In an autumn marked by political tension and economic volatility in the United States, Social Security beneficiaries are looking forward to the remaining two payments of the month with relief. Millions of retirees, disabled people, and survivors who depend on these funds to cover basic needs, many of whom already received the first payment of the month, distributed on October 8.
The eyes of the rest of the beneficiaries are focused on the 15th and 22nd, key dates that could inject up to $5,108 a month into the accounts of those who planned their Social Security withdrawal claims wisely.
Social Security calendar confirmed for October
The Social Security Administration (SSA) has a meticulous schedule designed to prevent errors in its electronic payment system, since, when all beneficiaries (retirement, disability, SSI, among others) are combined, the total number of recipients is more than 70 million.
For pension and retirement beneficiaries—the largest group, with more than 50 million people—deposits are staggered based on the recipient’s date of birth. Those whose birthday falls between the 1st and 10th of the month received their check on Wednesday, October 8th.
Those born between the 11th and 20th of the month will receive their money on Wednesday, the 15th, while the final group, with birthdays between the 21st and 31st, will receive it on October 22nd.
The payment system has been in place since 1997 and aims to achieve equitable distribution and minimize the impact on banks. However, in a month like October, with holidays and weekends looming, it occasionally creates surprises.

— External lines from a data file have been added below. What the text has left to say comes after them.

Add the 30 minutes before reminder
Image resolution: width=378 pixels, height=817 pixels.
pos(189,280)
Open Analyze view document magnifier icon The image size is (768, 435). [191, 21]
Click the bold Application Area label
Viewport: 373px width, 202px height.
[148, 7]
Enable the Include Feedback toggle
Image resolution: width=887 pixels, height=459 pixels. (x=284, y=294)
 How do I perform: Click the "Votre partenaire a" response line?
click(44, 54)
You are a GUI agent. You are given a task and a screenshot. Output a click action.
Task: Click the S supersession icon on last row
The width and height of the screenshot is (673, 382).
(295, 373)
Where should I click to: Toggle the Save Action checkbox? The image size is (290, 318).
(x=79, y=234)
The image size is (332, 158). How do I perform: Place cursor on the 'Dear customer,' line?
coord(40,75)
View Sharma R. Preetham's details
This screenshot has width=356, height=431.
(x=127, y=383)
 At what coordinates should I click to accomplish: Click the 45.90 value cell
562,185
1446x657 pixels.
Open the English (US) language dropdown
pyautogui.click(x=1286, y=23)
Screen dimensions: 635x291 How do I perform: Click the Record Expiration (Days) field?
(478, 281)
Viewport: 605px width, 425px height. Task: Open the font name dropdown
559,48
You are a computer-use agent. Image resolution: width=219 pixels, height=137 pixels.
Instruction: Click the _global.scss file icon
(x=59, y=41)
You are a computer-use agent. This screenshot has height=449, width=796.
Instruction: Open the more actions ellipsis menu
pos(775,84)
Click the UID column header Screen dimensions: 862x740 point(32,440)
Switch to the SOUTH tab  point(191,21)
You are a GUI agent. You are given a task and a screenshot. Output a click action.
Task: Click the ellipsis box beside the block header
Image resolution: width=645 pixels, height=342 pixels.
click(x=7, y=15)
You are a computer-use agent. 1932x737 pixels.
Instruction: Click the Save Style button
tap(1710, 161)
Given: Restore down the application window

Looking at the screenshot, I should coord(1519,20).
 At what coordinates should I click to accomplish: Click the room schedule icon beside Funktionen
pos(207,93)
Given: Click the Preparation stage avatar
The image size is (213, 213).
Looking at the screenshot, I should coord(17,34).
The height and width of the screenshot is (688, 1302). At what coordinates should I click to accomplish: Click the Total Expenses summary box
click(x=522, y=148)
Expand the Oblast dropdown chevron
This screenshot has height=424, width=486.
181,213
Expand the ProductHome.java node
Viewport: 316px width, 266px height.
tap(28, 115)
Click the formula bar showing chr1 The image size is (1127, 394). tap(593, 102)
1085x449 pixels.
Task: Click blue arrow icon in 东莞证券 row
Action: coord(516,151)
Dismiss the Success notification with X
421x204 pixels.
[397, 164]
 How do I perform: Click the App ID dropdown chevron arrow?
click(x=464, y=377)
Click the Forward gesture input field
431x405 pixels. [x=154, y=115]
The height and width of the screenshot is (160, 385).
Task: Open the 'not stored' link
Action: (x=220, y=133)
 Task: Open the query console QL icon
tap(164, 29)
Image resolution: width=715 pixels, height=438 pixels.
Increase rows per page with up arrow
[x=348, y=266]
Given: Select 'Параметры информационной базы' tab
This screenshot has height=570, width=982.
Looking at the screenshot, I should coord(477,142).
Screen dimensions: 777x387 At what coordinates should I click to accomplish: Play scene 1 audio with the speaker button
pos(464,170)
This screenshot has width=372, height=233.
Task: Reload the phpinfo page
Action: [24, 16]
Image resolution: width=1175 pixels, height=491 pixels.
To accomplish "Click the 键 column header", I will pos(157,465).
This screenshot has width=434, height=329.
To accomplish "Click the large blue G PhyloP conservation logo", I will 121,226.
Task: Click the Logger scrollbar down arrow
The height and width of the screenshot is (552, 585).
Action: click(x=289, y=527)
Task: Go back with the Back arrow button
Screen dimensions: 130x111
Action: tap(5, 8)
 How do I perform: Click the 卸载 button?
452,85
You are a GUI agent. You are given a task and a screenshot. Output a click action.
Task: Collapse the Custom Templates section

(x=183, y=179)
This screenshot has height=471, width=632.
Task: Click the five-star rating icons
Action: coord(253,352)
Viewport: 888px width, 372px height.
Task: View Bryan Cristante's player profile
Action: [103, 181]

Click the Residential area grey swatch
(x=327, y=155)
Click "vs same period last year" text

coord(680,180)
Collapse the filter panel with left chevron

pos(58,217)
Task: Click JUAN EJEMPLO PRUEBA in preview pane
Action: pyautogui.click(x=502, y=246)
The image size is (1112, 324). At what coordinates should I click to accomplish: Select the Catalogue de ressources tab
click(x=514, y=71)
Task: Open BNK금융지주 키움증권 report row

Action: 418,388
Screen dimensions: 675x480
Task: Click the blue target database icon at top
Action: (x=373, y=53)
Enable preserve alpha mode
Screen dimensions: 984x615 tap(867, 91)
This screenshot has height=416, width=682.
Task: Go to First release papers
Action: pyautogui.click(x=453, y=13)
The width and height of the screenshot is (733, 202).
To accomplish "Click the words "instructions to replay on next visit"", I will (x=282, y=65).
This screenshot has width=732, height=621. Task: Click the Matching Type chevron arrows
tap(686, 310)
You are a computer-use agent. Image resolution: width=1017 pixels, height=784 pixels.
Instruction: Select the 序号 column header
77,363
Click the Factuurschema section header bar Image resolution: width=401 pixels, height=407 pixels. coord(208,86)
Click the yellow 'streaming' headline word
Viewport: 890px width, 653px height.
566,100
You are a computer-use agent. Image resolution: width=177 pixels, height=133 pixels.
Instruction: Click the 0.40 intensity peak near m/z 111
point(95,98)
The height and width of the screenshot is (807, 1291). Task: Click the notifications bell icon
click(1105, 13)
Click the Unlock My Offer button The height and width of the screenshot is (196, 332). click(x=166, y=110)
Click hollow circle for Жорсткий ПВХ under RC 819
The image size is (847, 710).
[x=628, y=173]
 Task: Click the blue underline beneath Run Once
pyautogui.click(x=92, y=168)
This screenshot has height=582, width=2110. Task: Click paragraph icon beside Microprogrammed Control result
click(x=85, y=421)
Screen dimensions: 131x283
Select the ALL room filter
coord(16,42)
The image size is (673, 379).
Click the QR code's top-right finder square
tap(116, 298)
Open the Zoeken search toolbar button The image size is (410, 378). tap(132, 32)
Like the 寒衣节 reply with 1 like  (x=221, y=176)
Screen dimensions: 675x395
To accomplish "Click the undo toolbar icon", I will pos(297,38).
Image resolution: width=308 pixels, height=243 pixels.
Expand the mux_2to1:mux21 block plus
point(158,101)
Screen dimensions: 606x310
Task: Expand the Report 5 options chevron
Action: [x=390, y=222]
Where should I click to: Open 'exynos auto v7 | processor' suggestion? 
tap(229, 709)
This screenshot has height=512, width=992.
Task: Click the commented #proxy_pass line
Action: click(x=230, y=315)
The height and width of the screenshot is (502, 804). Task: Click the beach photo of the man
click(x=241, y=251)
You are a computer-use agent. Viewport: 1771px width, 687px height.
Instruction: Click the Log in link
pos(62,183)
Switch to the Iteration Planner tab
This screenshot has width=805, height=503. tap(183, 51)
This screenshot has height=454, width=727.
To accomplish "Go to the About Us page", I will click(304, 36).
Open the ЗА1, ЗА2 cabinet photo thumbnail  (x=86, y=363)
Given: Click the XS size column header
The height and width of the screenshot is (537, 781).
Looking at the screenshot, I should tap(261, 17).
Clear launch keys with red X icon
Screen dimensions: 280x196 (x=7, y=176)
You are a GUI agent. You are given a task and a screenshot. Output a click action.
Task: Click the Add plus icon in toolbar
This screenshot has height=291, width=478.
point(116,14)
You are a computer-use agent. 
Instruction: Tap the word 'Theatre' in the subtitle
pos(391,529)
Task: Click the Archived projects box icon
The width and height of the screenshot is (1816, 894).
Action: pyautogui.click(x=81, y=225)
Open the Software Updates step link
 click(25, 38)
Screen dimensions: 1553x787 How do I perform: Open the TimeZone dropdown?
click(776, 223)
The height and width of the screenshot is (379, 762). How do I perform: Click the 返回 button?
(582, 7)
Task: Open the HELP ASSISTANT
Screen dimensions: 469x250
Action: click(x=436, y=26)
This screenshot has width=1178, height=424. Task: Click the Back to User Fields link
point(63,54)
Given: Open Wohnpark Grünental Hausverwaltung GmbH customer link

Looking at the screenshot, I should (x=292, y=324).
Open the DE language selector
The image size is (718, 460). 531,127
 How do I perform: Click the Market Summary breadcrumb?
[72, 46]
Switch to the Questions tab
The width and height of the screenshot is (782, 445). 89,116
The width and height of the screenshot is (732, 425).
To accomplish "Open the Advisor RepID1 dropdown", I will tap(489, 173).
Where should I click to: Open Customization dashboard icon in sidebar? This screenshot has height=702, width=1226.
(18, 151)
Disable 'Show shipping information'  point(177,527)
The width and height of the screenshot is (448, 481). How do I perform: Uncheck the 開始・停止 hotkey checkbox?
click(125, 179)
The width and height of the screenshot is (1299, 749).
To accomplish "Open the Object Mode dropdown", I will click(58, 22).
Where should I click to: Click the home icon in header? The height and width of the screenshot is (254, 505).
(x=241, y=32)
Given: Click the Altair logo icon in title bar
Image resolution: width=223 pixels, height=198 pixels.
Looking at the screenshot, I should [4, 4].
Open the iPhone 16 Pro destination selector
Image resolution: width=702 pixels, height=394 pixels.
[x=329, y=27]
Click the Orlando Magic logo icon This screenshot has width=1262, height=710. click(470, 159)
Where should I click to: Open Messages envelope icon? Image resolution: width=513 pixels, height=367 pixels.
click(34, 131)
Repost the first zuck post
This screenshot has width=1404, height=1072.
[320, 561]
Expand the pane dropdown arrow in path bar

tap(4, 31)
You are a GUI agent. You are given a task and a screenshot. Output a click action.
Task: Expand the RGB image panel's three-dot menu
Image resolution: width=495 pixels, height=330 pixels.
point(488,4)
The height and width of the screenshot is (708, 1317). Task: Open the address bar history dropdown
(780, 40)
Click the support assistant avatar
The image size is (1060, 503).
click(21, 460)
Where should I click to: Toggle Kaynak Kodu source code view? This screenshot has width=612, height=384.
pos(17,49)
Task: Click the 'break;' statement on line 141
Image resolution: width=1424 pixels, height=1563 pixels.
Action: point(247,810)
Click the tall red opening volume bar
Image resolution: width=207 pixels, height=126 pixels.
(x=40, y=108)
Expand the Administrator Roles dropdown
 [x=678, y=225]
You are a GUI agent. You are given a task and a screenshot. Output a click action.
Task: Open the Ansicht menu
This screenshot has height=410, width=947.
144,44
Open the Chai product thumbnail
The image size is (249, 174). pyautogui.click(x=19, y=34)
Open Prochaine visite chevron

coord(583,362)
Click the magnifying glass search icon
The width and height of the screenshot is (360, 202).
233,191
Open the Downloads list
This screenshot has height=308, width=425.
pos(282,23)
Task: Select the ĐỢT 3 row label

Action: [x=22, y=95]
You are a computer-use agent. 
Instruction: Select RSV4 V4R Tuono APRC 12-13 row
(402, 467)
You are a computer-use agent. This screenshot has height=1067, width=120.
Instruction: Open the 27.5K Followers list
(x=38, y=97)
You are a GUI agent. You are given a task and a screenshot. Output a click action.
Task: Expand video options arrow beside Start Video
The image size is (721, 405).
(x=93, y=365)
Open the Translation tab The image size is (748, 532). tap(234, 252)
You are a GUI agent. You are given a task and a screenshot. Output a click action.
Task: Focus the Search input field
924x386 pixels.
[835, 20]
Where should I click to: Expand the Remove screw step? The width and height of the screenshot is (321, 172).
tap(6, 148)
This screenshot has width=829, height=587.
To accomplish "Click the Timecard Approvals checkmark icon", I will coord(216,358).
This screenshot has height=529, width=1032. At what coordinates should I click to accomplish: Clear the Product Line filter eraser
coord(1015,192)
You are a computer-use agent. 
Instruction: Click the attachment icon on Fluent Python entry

For SSI (Supplemental Security Income) recipients, the picture is even more favorable: a double payment this month, with deposits on October 1 and 31, because November 1 falls on a Saturday. Remember, this isn’t an “extra” payment, but rather an advance on the November allowance: each beneficiary receives two deposits or checks in total in a year.
Retirement amounts in October: maximums and averages
These payments are not fixed amounts for all individuals equally; in fact, they vary drastically depending on the worker’s retirement age and contribution history. In 2025, after a 2.5% cost-of-living adjustment (COLA), the average benefit for working retirees reaches $2,006.69 per month, a modest increase that barely offsets rising food and housing prices.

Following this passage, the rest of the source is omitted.